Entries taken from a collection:
------------------------------------------------------------
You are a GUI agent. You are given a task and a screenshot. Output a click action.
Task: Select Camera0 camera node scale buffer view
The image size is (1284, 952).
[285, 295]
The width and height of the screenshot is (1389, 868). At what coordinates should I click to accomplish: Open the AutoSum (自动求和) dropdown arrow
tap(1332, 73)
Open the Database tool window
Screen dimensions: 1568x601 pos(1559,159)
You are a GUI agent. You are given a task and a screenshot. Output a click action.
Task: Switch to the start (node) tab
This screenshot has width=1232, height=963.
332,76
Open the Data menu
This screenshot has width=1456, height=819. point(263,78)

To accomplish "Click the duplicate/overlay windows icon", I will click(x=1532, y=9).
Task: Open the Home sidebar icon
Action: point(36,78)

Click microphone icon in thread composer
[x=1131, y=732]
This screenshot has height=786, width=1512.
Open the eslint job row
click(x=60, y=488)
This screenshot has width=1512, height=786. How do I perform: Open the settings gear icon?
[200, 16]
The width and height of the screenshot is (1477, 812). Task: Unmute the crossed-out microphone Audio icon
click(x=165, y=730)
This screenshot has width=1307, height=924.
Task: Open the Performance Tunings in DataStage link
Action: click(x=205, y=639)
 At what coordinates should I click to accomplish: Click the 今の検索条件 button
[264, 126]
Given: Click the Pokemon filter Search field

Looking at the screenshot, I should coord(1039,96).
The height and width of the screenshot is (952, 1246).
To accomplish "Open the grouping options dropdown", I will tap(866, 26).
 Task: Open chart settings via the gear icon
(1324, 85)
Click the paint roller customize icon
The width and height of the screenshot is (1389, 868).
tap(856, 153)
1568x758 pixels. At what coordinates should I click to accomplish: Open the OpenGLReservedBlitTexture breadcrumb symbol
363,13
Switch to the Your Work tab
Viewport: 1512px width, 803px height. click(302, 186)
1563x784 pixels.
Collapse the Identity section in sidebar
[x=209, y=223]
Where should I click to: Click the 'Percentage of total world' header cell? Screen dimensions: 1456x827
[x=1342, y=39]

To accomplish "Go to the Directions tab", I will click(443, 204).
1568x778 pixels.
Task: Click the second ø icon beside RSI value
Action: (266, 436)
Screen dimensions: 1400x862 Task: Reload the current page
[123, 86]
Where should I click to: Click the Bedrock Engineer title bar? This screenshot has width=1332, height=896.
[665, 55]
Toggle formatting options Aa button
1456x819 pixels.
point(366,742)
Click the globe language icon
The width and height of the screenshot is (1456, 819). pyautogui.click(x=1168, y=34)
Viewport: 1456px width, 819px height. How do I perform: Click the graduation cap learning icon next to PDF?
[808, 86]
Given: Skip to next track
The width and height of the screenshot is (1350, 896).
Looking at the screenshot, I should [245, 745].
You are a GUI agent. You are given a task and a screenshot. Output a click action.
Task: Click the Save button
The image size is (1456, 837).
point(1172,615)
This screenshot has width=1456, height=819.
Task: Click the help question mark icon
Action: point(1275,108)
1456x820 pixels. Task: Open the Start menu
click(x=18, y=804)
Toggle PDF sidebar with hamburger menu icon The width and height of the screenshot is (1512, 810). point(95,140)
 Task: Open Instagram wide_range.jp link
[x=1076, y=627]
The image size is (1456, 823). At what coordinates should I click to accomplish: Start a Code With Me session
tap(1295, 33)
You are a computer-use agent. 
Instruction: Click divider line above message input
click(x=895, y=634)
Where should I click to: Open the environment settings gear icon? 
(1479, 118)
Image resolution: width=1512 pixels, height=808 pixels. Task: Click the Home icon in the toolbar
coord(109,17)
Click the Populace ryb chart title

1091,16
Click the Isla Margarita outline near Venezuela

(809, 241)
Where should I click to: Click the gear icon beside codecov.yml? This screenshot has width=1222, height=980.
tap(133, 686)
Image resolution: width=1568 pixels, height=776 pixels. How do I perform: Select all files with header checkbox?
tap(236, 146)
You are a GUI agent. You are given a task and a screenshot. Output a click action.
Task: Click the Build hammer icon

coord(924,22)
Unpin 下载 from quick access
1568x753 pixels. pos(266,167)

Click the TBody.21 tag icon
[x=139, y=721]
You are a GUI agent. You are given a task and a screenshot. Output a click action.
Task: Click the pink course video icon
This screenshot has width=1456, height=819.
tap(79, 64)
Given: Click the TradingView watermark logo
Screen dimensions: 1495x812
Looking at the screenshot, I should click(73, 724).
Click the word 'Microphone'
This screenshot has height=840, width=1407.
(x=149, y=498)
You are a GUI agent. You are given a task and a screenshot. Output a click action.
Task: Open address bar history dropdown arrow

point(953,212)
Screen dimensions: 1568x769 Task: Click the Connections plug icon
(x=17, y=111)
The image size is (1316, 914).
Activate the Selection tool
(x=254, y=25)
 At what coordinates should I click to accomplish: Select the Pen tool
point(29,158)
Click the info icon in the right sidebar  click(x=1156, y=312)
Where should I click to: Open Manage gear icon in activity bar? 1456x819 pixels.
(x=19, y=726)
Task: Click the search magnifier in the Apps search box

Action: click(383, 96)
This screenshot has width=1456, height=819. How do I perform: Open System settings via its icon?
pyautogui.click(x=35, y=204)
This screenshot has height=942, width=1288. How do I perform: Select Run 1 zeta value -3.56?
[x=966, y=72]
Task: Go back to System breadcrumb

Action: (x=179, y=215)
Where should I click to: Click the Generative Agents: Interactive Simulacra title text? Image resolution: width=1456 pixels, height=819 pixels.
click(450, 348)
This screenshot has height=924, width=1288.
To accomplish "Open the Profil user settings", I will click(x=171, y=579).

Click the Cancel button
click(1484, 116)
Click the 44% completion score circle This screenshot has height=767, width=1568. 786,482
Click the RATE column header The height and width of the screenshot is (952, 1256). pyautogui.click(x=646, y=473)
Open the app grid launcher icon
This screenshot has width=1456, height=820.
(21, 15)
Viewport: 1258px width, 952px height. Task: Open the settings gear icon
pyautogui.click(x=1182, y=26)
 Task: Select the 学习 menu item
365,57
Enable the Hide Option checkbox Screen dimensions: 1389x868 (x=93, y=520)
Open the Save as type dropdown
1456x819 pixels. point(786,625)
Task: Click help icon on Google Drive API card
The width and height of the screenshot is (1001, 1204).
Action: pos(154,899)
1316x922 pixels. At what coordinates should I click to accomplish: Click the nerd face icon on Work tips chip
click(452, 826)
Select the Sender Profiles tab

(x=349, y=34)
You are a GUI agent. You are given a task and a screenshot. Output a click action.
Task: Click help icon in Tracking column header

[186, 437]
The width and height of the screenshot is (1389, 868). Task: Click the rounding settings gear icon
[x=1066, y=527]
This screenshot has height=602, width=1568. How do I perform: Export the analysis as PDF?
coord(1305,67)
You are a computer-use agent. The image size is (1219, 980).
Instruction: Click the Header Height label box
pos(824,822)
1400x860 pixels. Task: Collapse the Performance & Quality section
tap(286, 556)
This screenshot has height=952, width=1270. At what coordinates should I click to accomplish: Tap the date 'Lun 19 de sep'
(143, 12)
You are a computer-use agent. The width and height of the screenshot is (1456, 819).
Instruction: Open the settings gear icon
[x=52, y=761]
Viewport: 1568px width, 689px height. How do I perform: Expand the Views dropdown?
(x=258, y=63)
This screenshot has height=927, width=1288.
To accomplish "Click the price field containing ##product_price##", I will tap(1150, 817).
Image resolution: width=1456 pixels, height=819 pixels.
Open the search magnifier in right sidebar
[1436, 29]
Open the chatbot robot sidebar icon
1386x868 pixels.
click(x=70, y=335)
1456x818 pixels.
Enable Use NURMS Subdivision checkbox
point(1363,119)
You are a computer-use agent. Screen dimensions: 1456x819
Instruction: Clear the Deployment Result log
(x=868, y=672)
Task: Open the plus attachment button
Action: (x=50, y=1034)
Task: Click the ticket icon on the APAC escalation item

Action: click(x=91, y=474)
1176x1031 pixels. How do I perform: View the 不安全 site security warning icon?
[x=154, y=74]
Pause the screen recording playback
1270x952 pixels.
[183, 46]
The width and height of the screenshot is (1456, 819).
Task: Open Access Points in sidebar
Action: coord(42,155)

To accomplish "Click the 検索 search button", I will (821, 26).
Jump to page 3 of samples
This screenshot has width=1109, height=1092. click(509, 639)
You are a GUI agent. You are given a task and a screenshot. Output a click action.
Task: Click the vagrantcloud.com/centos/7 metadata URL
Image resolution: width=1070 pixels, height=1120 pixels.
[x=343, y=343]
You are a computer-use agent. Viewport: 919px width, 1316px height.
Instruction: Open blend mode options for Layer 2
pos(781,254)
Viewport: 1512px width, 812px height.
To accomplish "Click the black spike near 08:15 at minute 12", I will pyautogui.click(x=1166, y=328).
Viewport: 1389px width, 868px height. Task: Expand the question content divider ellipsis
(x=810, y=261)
------------------------------------------------------------
▶ **Work order**
Above are the entries; copy every line among them that contains the word "computer".

▶ **Response to this task**
You are a computer-use agent. 
You are a computer-use agent. The image size is (1219, 980).
You are a computer-use agent. The width and height of the screenshot is (1456, 819).
You are a computer-use agent. Screen dimensions: 1456x819
You are a computer-use agent. Viewport: 919px width, 1316px height.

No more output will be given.